New benchmark from ARC-AGI uses puzzles to test for general intelligence

The new benchmark uses block puzzle games to test for AGI, Artificial General Intelligence. — ARC-AGI-3 uses never before seen games to see how good AI is at solving puzzles on the fly. (Picture: Screenshot)

While the other benchmarks from the organization tests for knowledge and competence against humans, the ARC-AGI-3 uses simple games for testing human-like AGI, or Artificial General Intelligence – that some are calling «Superintelligence.»

The test games are easy for humans but exceedingly difficult for machines, and starts out with a 100% score for humans and 0% for AIs tested.

The games themselves are just simple blocks on the screen, and give no description of what the goals are, how to beat it or even instruction on how it works, both humans and AIs have to figure this out themselves.

Humans can solve it intuitively and congitively, but machines get stuck in a loop – so far.

New and random games to solve
The benchmark is described as a «set of hand-crafted novel environments that are designed to test the skill-acquisition efficiency of artificial systems.»

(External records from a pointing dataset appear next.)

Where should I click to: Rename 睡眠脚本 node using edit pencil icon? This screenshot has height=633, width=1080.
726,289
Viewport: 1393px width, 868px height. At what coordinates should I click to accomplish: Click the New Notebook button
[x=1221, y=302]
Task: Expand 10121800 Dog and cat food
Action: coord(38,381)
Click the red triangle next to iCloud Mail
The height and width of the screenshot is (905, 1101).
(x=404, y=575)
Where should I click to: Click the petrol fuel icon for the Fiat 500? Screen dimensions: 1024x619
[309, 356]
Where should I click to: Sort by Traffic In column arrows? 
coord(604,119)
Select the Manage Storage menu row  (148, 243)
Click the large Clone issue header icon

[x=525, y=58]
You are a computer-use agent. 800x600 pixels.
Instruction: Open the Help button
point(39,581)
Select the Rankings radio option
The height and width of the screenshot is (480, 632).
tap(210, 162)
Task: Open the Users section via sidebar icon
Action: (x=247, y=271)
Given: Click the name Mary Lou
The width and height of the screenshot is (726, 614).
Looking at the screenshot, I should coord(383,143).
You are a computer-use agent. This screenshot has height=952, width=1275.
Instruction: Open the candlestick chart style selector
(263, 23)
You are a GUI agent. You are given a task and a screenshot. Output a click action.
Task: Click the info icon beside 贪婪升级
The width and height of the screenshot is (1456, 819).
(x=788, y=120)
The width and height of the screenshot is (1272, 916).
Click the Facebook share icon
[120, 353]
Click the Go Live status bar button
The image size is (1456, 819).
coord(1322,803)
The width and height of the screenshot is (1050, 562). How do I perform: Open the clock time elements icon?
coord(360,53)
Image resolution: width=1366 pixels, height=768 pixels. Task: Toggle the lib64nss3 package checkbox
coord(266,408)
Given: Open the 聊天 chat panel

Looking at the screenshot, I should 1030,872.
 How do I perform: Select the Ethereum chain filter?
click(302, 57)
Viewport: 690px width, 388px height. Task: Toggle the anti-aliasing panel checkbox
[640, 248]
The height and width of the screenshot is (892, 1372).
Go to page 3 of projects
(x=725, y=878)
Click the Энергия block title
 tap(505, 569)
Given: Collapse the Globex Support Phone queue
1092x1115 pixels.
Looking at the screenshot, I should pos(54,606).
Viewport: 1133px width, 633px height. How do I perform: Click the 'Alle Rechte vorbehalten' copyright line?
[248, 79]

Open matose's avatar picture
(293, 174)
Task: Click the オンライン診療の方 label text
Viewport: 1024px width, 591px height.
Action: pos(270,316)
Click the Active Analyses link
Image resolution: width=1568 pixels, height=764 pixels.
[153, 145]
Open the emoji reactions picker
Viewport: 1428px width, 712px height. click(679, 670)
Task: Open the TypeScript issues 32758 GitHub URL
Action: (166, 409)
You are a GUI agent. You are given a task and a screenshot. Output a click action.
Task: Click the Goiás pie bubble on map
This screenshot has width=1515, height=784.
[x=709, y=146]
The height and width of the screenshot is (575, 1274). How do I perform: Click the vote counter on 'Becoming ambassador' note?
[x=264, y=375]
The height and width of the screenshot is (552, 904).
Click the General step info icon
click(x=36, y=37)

That basically means that the games are new each time and cannot be, well, gamed, or learned about beforehand. And that the AIs will need to learn the games on the fly, acquiring new skills in the process.

To win in the games, AI models will have to demonstrate intelligence over time, think through extended trajectories, use memory functions, self-reflection, and will have to execute plans within the game.

A break from tradition
— Traditionally, to measure intelligence, static benchmarks have been the yardstick, but they do not have the bandwidth required to measure the full spectrum of intelligence, they say on the website.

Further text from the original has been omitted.